With all of the above Dundonians have shown their capacity to adapt, survive and thrive. The Condé Nast Traveller lauding of Dundee, written by local writer Danny Wallace, noted that Dundonians are ‘friendly, forward-thinking people’, a sentiment that resonates with my auntie Betty who believes that ‘they are the most generous and friendly about’. It is to be applauded that Dundonians tell themselves such uplifting tales about themselves, but there are also other characteristics to the city.

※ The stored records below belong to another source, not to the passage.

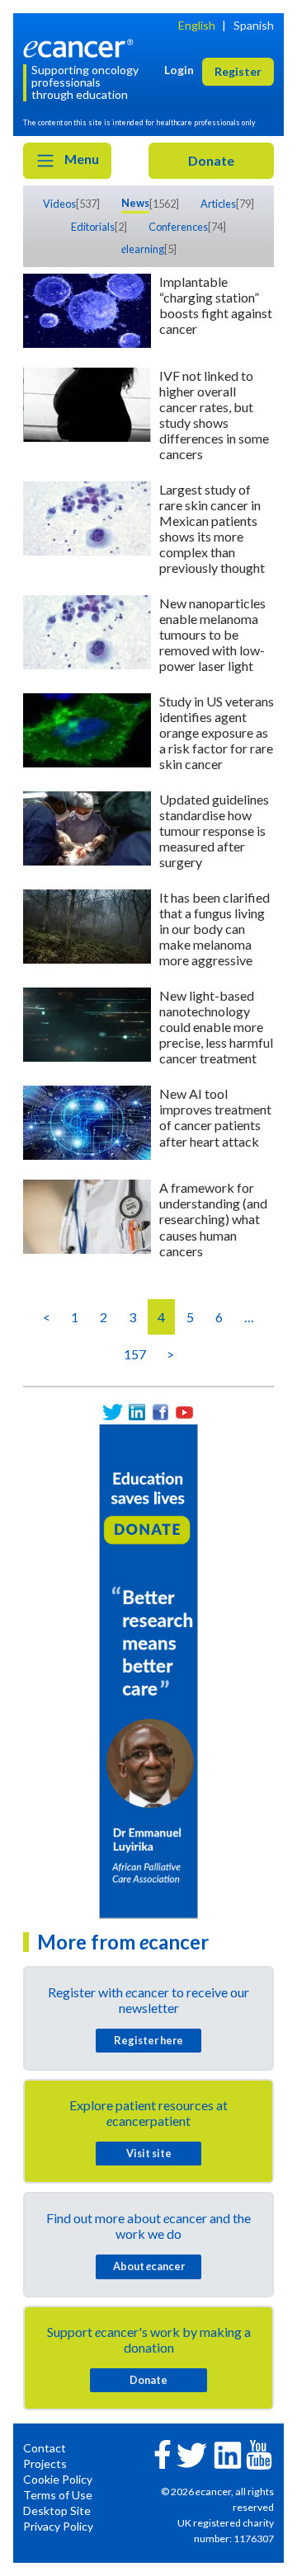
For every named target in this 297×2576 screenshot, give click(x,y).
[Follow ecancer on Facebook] (162, 2453)
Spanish (253, 25)
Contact (44, 2448)
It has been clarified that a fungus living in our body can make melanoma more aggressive (214, 928)
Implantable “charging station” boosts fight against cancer (215, 305)
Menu (80, 159)
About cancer (149, 2266)
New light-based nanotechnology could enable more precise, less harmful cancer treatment (216, 1027)
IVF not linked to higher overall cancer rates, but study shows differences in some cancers (214, 415)
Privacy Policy (58, 2526)
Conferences (178, 226)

Dundonians have a natural scepticism and a propensity to be able to identify people peddling false gods or claims – whether they are homegrown such as George Galloway, or those who are passing through such as Winston Churchill. Traditionally, local people have always had a questioning attitude to power, shaped by the experience of once omnipotent religion, bad employers and the scale of poverty the city was once known for (and it is something which as a Dundonian I know runs through myself and many others). It wasn’t an accident that some of D.C. Thomson’s most famous cartoon strips such as ‘The Bash Street Kids’ or ‘Dennis the Menace’ were defined by conflict with authority. Indeed, Dundee being a left-leaning city for decades had a long running quarrel with D.C. Thomson (due to their anti-union employment practices and right-wing editorialising); that stand-off has now been buried with D.C. Thomson embracing the city (and investing in the Breakthrough Dundee programme), while locals have learnt to love them.

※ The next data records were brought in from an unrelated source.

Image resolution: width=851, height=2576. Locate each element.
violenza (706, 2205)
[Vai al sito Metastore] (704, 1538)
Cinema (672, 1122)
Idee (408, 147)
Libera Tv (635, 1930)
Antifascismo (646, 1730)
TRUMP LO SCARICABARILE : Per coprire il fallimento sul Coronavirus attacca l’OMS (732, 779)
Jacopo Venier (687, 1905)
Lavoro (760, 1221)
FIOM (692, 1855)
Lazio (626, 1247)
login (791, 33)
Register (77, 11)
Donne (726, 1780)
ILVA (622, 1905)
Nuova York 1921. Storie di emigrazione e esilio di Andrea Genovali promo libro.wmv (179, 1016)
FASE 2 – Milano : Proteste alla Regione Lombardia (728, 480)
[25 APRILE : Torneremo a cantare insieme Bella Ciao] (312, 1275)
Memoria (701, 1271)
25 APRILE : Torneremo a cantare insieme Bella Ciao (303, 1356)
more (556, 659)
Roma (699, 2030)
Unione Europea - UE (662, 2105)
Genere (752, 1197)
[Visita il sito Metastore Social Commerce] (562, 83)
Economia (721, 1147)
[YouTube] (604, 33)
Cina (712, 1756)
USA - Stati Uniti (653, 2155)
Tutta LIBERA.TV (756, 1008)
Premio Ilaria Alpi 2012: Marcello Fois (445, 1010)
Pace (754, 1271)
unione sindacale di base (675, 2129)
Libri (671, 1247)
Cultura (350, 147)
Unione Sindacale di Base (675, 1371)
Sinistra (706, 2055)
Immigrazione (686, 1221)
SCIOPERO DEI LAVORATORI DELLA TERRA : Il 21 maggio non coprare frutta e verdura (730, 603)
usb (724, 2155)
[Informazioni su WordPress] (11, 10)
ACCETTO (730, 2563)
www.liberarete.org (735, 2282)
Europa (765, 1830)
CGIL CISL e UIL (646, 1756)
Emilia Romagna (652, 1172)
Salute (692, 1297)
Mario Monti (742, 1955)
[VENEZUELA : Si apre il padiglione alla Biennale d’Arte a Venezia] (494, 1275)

2018 is the year of Dundee, as London and international journalists drop in and describe the city in clichés, in terms such as ‘A little pot of gold at the end of the A92’ (Guardian), ‘Dundee is the new Glasgow’ (Sunday Times), or ‘Bilbao on Tay’ (Times). Let’s hope some at least capture the unique characters of the city and its many characteristics.
Scale gives Dundee some advantages, but also limits its potential. Cities and city-regions work by their mix, diversity and cross-fertilisation, and on an European scale, never mind global, all of Scotland’s cities, Glasgow and Edinburgh included, need to see themselves as city regions. Salutory to note that an influential Scottish economic report from 1970 envisioned a Dundee of the future of 300,000 people – when it is now currently half that size. What could a Dundee city-region look like, and is it possible today or in the near future?

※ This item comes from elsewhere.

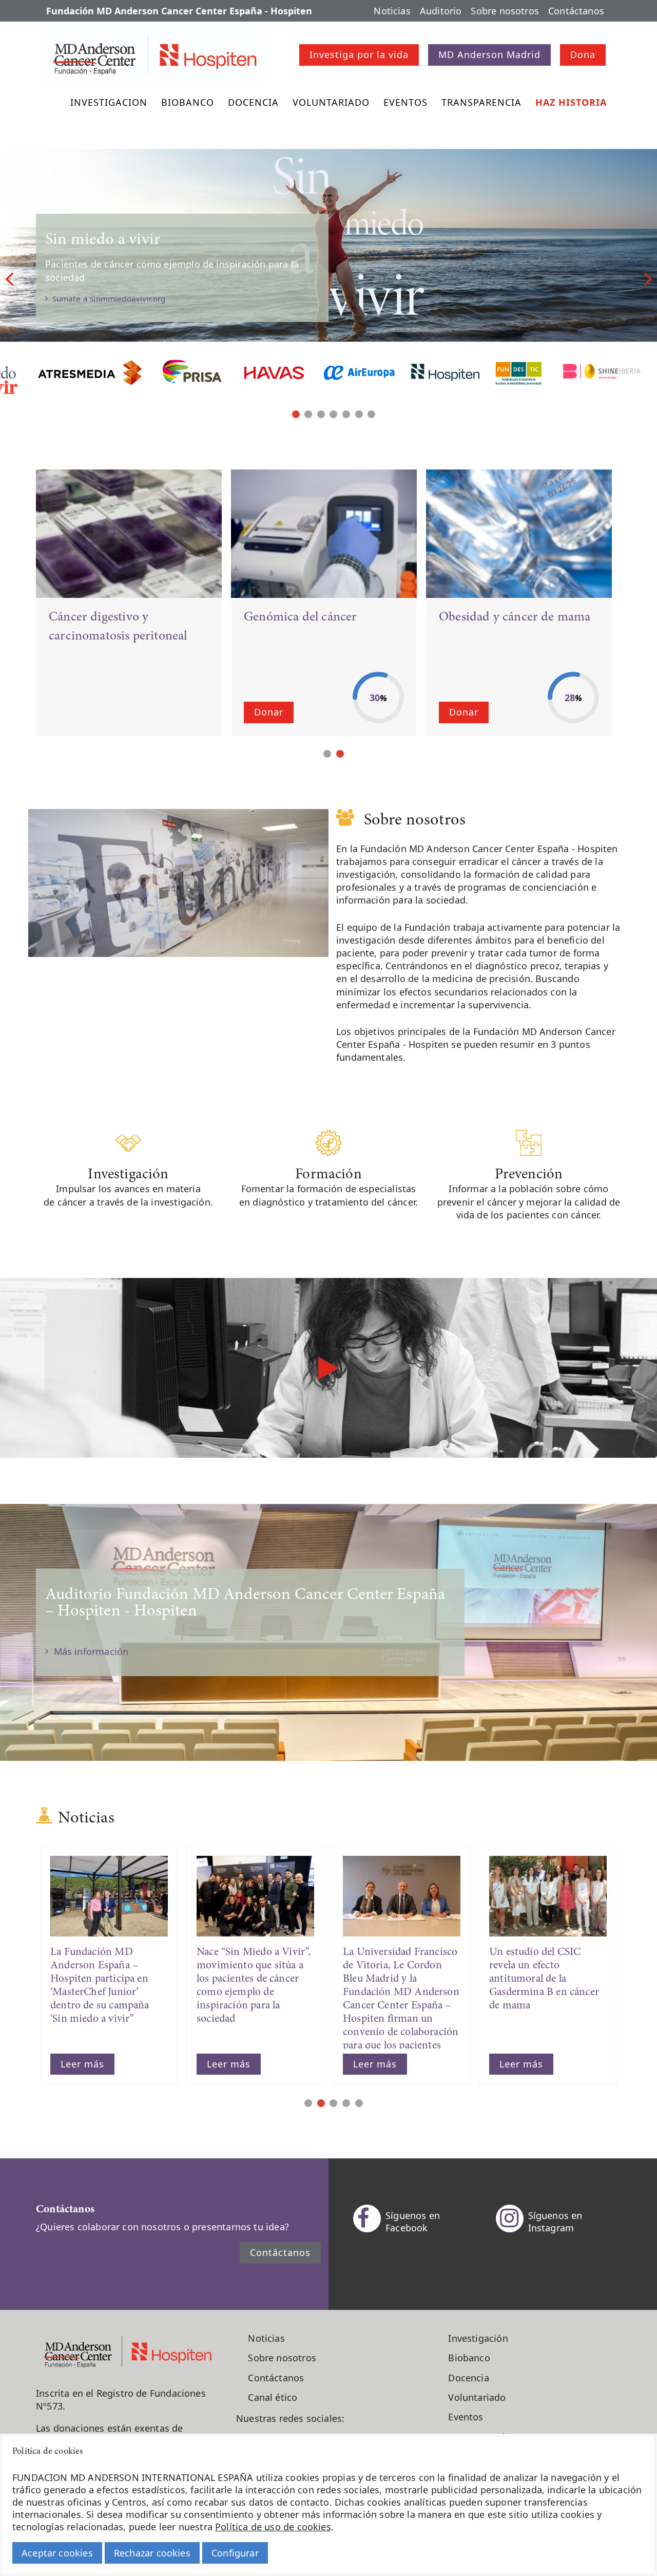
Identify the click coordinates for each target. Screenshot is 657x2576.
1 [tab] (296, 414)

The issue of local leadership and government is pivotal. Dundee has created all kinds of clusters and networks, but local government in our country is hamstrung, tied down by decades of centralisation from an untrusting centre – whether Westminster or Holyrood. Who will have the confidence to let our local democracy go free, flourish, experiment, and even at times learn to fail, and thus, adapt?
Finally, all of this is predicated on the challenge of the economy and employment of the future. Dundee has done lots of the right things this last decade, but we have to address what do we do after manufacturing and the mass employment of plant industries like Timex and NCR have passed away (the latter still having a small presence in the city)? Dundee shows what can be done in the existing economic, social and local governance environment. But it leaves unanswered the big questions that we have to address at a Scottish, UK and international level. That is how do we pay our bills in an increasingly ultra-competitive world, how do we create and share wealth, and how does the Dundee of the future belong as much to those living north of the Kingsway as to those already advantaged?